In the report below on the NHS overtime plan, copy out everything from "Sir Keir's overtime" down to "around £1.6 billion.", swapping "Liverpool" for "Manchester".
Top of SOURCE PASSAGE
Sir Keir Starmer says NHS medics 'are up for' overtime plan despite lure of private work
Sir Keir Starmer has insisted doctors would sign up to his plan for extra weekend appointments to bring down England’s NHS waiting lists despite being able to earn more doing private work.
Sir Keir's overtime plan will enable the NHS to provide an extra two million operations, scans, and appointments in the first year.
His comments come as Labour Party members gather in Liverpool for its annual conference.
An extra £1.1 billion will provide NHS staff overtime to work evening and weekend shifts, so more procedures can be carried out.
The measure forms part of Labour's NHS proposals - including extra scanners and dental reforms - worth around £1.6 billion.
But it relies on NHS staff volunteering for extra shifts despite the lure of more lucrative private work.
Around 7.7 million people in England are waiting for NHS hospital treatment.
Sir Keir told the BBC that doctors "will probably got more [money] in the private sector", but he believed they would do overtime for the NHS "because they want to bring down the waiting list as well".
Bottom of SOURCE PASSAGE
Top of PROVIDED MATERIAL
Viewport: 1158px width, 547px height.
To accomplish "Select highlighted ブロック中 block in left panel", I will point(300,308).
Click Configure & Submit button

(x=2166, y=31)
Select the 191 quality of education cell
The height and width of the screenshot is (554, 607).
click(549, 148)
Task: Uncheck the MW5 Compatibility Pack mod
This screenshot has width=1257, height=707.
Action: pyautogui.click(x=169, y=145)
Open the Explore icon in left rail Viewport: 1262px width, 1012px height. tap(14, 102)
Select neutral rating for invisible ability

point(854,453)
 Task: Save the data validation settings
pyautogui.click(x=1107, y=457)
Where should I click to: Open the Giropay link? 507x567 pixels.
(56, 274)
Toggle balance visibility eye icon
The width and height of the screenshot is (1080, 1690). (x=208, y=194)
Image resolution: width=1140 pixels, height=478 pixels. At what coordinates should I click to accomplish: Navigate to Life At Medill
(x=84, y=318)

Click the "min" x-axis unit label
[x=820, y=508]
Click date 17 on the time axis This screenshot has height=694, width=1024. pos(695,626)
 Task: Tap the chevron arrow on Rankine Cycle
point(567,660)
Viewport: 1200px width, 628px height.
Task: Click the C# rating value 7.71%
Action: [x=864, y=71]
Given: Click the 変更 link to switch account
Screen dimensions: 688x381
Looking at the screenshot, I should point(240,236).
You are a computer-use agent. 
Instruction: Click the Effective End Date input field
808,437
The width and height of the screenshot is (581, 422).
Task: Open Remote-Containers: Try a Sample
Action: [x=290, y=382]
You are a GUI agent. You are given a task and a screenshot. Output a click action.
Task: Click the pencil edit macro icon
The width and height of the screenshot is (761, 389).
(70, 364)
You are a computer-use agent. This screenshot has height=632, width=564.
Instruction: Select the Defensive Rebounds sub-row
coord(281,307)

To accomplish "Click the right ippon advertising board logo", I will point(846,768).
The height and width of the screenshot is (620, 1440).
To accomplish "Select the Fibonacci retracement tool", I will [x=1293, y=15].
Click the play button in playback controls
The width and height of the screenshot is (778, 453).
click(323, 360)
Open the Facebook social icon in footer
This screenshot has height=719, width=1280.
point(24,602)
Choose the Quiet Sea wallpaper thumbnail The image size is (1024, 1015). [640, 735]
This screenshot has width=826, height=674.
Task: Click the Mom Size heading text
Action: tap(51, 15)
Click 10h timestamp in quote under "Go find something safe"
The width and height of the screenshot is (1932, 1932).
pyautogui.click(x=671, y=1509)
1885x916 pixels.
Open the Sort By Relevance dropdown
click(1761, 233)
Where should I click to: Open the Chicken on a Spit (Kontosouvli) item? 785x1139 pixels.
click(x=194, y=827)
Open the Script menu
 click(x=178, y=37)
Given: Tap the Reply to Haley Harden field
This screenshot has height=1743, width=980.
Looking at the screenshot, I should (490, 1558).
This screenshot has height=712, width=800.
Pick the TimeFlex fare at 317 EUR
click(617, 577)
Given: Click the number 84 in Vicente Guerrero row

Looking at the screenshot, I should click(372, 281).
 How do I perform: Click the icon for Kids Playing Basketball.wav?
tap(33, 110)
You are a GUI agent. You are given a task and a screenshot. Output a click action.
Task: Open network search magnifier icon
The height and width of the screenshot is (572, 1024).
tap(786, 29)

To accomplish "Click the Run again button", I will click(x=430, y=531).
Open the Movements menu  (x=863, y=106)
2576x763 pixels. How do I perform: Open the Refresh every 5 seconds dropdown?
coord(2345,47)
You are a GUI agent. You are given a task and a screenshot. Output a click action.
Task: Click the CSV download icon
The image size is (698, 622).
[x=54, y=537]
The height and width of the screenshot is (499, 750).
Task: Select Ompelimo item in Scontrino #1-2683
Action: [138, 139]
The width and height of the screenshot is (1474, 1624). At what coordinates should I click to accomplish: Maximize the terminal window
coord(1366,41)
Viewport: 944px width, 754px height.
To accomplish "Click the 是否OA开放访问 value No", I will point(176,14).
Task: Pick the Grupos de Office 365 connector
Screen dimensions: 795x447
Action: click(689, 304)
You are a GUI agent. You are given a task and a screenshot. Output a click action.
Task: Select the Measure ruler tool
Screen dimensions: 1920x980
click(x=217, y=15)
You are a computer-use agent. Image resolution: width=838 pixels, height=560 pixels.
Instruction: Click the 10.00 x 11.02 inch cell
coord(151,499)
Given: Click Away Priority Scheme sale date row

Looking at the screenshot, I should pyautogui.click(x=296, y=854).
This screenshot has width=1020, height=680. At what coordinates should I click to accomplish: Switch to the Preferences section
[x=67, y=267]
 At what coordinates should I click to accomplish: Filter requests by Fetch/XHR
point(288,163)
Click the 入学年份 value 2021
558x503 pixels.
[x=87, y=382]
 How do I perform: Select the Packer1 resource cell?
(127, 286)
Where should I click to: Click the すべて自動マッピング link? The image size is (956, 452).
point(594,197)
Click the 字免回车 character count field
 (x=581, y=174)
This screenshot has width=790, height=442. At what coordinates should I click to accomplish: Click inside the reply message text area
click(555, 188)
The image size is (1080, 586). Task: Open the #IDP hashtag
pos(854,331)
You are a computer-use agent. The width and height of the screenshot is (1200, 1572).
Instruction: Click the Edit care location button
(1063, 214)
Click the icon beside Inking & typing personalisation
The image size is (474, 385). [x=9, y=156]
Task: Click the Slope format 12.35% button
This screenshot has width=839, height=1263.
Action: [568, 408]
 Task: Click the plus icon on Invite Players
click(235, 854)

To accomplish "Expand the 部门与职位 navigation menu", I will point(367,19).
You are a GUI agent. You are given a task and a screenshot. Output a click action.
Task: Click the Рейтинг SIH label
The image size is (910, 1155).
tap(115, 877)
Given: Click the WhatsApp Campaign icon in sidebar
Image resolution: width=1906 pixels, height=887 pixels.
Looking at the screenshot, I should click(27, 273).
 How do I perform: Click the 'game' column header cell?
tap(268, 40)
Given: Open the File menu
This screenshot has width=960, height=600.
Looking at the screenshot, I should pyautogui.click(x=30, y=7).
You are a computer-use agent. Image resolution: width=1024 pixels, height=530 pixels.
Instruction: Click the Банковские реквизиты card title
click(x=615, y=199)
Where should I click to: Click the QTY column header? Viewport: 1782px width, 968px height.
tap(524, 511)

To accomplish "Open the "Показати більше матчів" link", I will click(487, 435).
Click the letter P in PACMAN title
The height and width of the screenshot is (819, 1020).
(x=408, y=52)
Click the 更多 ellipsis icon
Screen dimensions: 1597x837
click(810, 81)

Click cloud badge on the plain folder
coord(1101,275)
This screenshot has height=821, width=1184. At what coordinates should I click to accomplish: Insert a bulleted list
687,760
Bottom of PROVIDED MATERIAL
OUTPUT FOR THIS TASK:
Sir Keir's overtime plan will enable the NHS to provide an extra two million operations, scans, and appointments in the first year.
His comments come as Labour Party members gather in Manchester for its annual conference.
An extra £1.1 billion will provide NHS staff overtime to work evening and weekend shifts, so more procedures can be carried out.
The measure forms part of Labour's NHS proposals - including extra scanners and dental reforms - worth around £1.6 billion.